Kids -- what would we do without them? (Nearly Wordless Wednesday)

People without kids sometimes underestimate just how helpful they can be. Take grocery shopping, for example. My kids save me a lot of money just by coming along with me to the store. With them along, I'm sure to rush through as fast as possible, bypassing the screaming deals in order to race to the front of the store and get out as soon as I can. And I'm much more likely to forget entirely something on my list. Forgetting stuff on your list can really save you money! And I don't know where I'd be without my kids to make sure I have the essentials on my shopping list in the first place, posted on the white board in the kitchen: Today's list for instance, includes the usual: eggs, butter, lasagne noodles, pellet gun, machete . . . Wait, maybe I better take a closer look at that: Yep, without my kids, I'd really be missing out! And on the bright side, notice how they included something for everyone, including a $5000 camera lens for me! (Maybe I should explain a few things on the list. First, before you call PETA, we have absolutely nothing against raccoons. We even adopted one a while back. I think the kids are joking about that one. And the "barbies that keep themselves covered"? I don't allow Barbies at our house because half the time they're naked and I just plain have a problem with little girls playing with women dolls who have chests (not to mention the sexist implications of Barbie's proportions).

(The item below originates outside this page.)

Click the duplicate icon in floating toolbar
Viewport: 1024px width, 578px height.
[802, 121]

So Allison keeps hoping for the kind of Barbies that keep themselves covered.)

Comments

Carol said…
LOL! And what exactly is daddy going to do with a pelican??
Handsfullmom said…
My daughter says it was a misprint. Her brother said, “Get daddy a pellet gun” and she thought he said “pelican.”
Natalie said…
Hahaha! I had the same question, that's hilarious. I love that last line "...with real fake plastic jewels". So funny!
That was hilarious! I love it. Our neighbor's 6-year-old wanted "3 live husky puppies for Christmas." Her mom was really worried that Christmas morning would be traumatic when she didn't get 3 puppies!

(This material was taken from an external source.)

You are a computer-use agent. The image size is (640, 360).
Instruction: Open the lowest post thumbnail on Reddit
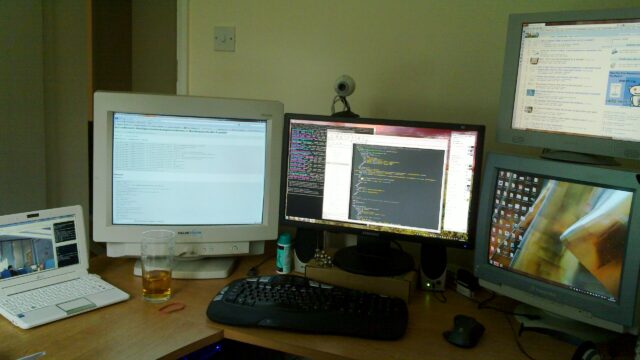pyautogui.click(x=529, y=110)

On the Barbies, have you tried the Peek-A-Boo dolls? They're mini Barbies, and I'm pretty sure they're not busty like big Barbies, and their clothes stay on much longer because they're so tiny. And they're themed, which my kids like. They like the world ones, which wear the traditional dress of the country they're from. Or there's mini Cabbage Patch dolls, or those Fisher Price dolls that have snap on clothes. My kids still play with those, and they're 8 and 7. Thankfully, our Barbies keep their clothes on, and we don't have too many of them. They also make little girl Barbies, so they're more appropriate looking.
Handsfullmom said…
Thanks for the ideas on the dolls, Kim. We got them some Polly Pockets for Christmas and that's been great. I'll have to look at the other dolls you suggest.

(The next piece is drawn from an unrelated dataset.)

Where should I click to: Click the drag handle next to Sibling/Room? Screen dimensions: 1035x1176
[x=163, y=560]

My friend took colored sharpies and drew on a modest swimsuit on each of her daughter's Barbies. They were really cute, with polka dots or stripes.
kacy faulconer said…
"Real fake plastic jewels!" A girl can dream.
Stacey said…
This is so funny and so something my kids would do. At the beginning of the school year, I posted a reminder list on the front door of things not to forget to take to school. The original list included lunch, backpack and homework. My son added T-shirt, broomstick and pants! Kids are great!
Crystal Smith said…
this is great! I have six sisters and 1 brother, so this is so familiar... :)
Wendy said…
LOL!!! I so love that list. That's what we as mom's live for those little moments that can make us laugh and appreciate those little people, and their thoughtfulness, and humor.

I especially love the last line... a really expensive necklace ... gotta love the kids.
Lisa6Kids said…
OK this is just killing me. I can't stop laughing. For Christmas someone gave the kids soap crayons. Whenever I go to shower I find notes that say,
"Buy Maddy a laptop. This is your conscience." I am glad to see other kids leave their mom silly notes too.
John said…
How could you do without 500 pacifiers, and a machete, well, that is a little boy must.

We don't do barbies either. We did for a short spell a long time ago and there was just something yucky about having naked grown up women dolls lying around.